## Directive
Rewrite the data from the beginning through the line with "tap(48, 323)", replacing each occurrence of "checkbox" with "check box" and leaving everything else unchanged.

## Listed records

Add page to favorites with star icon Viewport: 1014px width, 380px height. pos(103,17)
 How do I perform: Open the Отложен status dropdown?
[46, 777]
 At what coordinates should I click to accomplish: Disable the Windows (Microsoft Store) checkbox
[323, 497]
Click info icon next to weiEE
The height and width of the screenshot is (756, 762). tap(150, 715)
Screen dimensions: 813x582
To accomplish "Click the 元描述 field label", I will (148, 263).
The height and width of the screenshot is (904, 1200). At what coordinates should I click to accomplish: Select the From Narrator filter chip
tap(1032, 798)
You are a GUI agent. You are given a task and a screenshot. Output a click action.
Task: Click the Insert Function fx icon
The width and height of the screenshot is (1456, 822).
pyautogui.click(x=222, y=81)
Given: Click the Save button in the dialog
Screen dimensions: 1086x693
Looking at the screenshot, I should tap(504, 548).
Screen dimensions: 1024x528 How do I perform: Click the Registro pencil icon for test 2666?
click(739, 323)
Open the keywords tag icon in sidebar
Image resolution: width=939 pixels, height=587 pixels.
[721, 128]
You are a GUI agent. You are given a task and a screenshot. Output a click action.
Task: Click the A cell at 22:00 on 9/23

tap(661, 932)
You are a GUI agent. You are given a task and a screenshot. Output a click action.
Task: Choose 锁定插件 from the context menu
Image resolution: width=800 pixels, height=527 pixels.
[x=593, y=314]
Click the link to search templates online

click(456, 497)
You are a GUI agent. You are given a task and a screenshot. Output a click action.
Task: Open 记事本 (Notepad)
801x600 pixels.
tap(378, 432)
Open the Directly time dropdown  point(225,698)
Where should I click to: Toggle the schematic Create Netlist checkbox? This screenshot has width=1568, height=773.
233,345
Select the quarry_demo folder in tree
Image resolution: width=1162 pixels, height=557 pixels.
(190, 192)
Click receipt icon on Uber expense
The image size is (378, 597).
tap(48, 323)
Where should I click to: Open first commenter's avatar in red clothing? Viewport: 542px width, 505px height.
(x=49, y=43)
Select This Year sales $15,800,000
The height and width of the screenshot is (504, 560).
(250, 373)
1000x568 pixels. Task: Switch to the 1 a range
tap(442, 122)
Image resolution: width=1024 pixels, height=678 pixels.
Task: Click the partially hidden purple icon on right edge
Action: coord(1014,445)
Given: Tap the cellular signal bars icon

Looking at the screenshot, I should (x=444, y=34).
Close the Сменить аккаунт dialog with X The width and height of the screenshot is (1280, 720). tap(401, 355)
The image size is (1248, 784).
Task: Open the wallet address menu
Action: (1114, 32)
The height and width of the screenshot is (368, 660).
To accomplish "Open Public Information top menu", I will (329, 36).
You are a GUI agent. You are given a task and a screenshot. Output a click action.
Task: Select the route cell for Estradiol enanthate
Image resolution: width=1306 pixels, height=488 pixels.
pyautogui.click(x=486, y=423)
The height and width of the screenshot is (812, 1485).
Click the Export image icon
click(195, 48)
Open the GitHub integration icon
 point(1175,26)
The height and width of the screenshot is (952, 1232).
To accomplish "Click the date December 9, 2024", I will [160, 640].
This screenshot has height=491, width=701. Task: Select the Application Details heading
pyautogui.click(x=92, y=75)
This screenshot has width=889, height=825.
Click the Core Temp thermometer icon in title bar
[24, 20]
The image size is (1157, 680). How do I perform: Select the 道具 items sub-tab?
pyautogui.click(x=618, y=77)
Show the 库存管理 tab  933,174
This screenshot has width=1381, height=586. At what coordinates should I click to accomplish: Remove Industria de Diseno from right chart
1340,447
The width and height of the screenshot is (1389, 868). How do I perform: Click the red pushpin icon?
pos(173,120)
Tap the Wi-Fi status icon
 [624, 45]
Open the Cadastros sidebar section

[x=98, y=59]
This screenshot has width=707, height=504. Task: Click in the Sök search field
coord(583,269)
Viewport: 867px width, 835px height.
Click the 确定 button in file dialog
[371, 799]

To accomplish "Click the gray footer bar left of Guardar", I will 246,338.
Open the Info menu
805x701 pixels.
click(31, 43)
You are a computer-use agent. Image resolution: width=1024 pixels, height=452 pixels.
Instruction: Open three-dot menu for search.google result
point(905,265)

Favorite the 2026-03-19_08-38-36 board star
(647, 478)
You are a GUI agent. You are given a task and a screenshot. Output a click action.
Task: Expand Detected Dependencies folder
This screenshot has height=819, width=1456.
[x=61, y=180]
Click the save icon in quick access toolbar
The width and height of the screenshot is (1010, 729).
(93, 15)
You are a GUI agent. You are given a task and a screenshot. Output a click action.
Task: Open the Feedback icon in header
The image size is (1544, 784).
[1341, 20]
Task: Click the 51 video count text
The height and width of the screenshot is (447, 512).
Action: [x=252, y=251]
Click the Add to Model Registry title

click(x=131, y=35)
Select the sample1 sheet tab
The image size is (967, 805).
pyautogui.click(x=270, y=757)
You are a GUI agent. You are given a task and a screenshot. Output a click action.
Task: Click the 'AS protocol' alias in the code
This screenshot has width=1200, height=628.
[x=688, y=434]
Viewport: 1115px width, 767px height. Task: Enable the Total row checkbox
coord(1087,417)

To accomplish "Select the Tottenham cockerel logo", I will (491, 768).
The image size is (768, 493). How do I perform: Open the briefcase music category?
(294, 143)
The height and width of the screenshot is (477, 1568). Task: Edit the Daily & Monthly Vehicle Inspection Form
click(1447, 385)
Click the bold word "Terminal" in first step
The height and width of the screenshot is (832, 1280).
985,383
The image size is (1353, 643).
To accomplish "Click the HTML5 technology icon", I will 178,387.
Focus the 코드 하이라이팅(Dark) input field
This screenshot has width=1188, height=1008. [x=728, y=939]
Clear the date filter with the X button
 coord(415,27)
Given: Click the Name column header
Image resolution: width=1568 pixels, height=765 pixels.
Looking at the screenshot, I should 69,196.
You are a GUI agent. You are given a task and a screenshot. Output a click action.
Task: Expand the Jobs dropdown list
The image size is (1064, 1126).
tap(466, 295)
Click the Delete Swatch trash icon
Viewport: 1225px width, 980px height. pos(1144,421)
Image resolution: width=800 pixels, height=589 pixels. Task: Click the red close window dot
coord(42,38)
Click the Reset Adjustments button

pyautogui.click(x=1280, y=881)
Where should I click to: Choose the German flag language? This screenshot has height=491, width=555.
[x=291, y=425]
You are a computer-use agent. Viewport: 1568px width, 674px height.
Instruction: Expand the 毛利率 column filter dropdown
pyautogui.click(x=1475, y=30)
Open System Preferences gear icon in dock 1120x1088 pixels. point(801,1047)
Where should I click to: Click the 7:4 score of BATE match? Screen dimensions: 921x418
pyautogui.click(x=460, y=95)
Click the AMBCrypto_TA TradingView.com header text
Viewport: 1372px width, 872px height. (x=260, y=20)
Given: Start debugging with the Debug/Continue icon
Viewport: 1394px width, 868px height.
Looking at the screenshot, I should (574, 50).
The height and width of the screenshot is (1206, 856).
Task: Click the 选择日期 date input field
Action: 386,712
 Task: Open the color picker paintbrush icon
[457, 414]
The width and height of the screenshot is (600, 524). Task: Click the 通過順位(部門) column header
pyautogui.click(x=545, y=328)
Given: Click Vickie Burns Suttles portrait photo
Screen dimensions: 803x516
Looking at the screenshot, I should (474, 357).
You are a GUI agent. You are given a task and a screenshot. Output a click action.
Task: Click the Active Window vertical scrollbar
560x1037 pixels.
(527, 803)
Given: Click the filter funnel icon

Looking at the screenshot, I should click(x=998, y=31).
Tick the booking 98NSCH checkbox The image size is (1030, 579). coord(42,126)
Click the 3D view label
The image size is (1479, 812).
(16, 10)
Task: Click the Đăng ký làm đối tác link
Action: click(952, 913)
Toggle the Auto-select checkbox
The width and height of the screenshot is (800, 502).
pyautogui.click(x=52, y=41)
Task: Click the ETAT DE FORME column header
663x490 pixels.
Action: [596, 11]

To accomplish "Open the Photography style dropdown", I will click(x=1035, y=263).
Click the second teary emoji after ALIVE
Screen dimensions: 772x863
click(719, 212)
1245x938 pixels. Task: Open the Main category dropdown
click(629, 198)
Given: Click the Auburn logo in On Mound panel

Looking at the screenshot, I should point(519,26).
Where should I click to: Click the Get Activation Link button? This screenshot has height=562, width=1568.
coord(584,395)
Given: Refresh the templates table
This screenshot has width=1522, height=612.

## Answer for the task
Add page to favorites with star icon Viewport: 1014px width, 380px height. pos(103,17)
 How do I perform: Open the Отложен status dropdown?
[46, 777]
 At what coordinates should I click to accomplish: Disable the Windows (Microsoft Store) check box
[323, 497]
Click info icon next to weiEE
The height and width of the screenshot is (756, 762). tap(150, 715)
Screen dimensions: 813x582
To accomplish "Click the 元描述 field label", I will (148, 263).
The height and width of the screenshot is (904, 1200). At what coordinates should I click to accomplish: Select the From Narrator filter chip
tap(1032, 798)
You are a GUI agent. You are given a task and a screenshot. Output a click action.
Task: Click the Insert Function fx icon
The width and height of the screenshot is (1456, 822).
pyautogui.click(x=222, y=81)
Given: Click the Save button in the dialog
Screen dimensions: 1086x693
Looking at the screenshot, I should tap(504, 548).
Screen dimensions: 1024x528 How do I perform: Click the Registro pencil icon for test 2666?
click(739, 323)
Open the keywords tag icon in sidebar
Image resolution: width=939 pixels, height=587 pixels.
[721, 128]
You are a GUI agent. You are given a task and a screenshot. Output a click action.
Task: Click the A cell at 22:00 on 9/23

tap(661, 932)
You are a GUI agent. You are given a task and a screenshot. Output a click action.
Task: Choose 锁定插件 from the context menu
Image resolution: width=800 pixels, height=527 pixels.
[x=593, y=314]
Click the link to search templates online

click(456, 497)
You are a GUI agent. You are given a task and a screenshot. Output a click action.
Task: Open 记事本 (Notepad)
801x600 pixels.
tap(378, 432)
Open the Directly time dropdown  point(225,698)
Where should I click to: Toggle the schematic Create Netlist check box? This screenshot has width=1568, height=773.
233,345
Select the quarry_demo folder in tree
Image resolution: width=1162 pixels, height=557 pixels.
(190, 192)
Click receipt icon on Uber expense
The image size is (378, 597).
tap(48, 323)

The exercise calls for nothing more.